The CDC’s current distribution plan now accounts for how many monkeypox cases each state is recording, a more precise way to target scarce doses.

In a Monday letter, New York Mayor Eric Adams asked President Joe Biden to allocate more doses to the city and to extend the time period between first and second doses to allow more shots to go into arms. Adams expressed frustration at not knowing how many doses the city would receive in the future.

“The current piecemeal approach to relaying allocation amounts, by phase, makes it incredibly challenging to plan and communicate in a thoughtful, evidence- and equity-driven way,” he wrote.

Multiple high-capacity commercial labs have come online to offer testing over the past week, which should improve surveillance and allocate resources. But a lack of good demographic data about people getting tested for monkeypox has undermined the ability to target vaccination efforts where they will have the greatest impact.

A senior adviser to the CDC who spoke on background because they are not a federal employee said some local health departments are doing a poor job of collecting and relaying this data. 

“We’re asking jurisdictions for this data every day,” the adviser said. 

Mary Foote, a senior medical coordinator at the New York City Department of Health and Mental Hygiene, said on a call with reporters on Thursday that “a lot of health departments in these high-impact areas are overwhelmed.”

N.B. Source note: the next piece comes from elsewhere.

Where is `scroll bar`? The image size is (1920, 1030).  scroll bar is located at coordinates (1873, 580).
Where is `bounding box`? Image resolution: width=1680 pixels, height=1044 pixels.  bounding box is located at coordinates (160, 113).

“We’re all suffering from staffing shortages to really be able to clean the data and report out on it,” she added.

Technical issues hindered online appointments in New York City

Then there are the many glitches and challenges that come with booking online appointments.

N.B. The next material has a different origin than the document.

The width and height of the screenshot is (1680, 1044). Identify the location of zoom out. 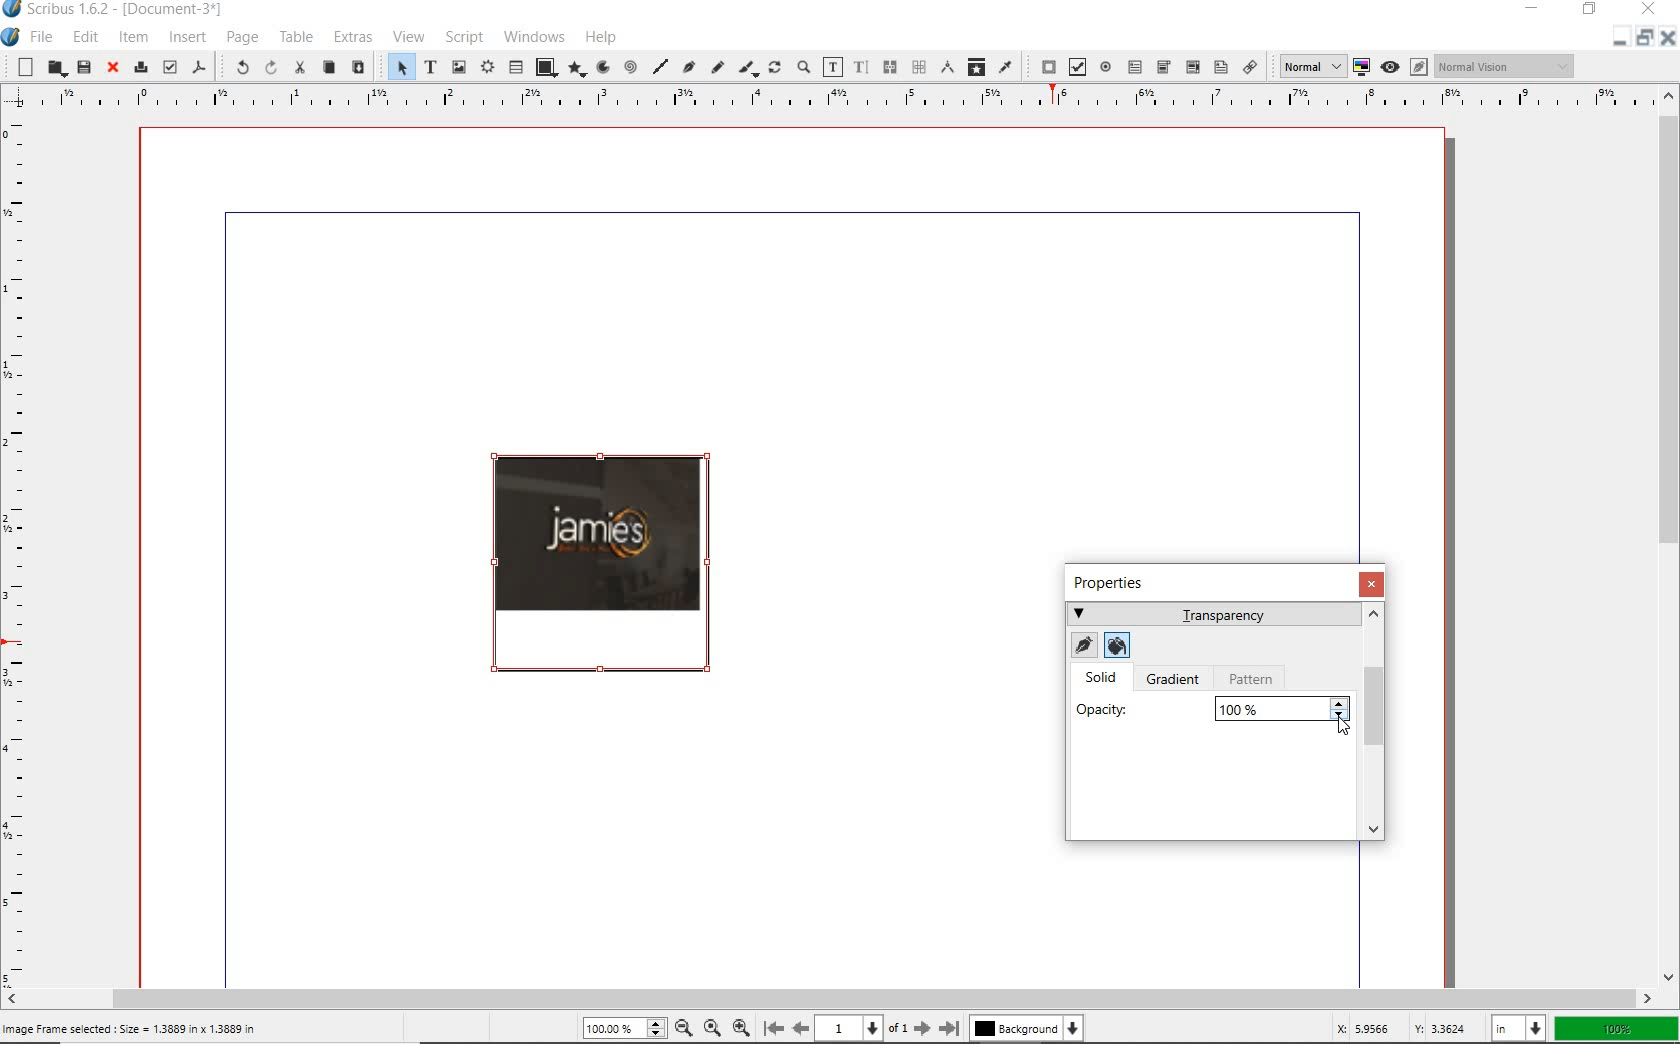
(684, 1030).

Cheng, the urologist who lives in Hoboken, finally got his monkeypox vaccine in New York on Wednesday, since New Jersey is still only vaccinating people with known exposure to monkeypox. But on Tuesday when he tried to reserve a slot, the city’s scheduling tool kept crashing or freezing. Cheng reloaded the website on his lunch break and between patients, eventually nabbing an appointment in Harlem. But that meant he would need to take a bus to the subway after work. And his partner wasn’t so lucky.

“My partner never got to a point where he could see an appointment slot,” Cheng said. 

New York’s health department said the site delivered error messages due to overwhelming traffic. Other technical glitches allowed some people to make appointments prematurely last week and prevented others from scheduling vaccinations.

“We apologize for the frustration caused and are working to build stable appointment infrastructure as we roll out more appointments,” the department told NBC News.

Jeff, a New Yorker who asked that his last name not be used to avoid stigma, said he felt like he’d won the lottery when he secured an appointment in Harlem last week. But he ended up waiting in line for nearly an hour and a half: “I figured I’d go into the building and be in and out in 15 minutes, but when I arrived, there was a very long line of men waiting outside.”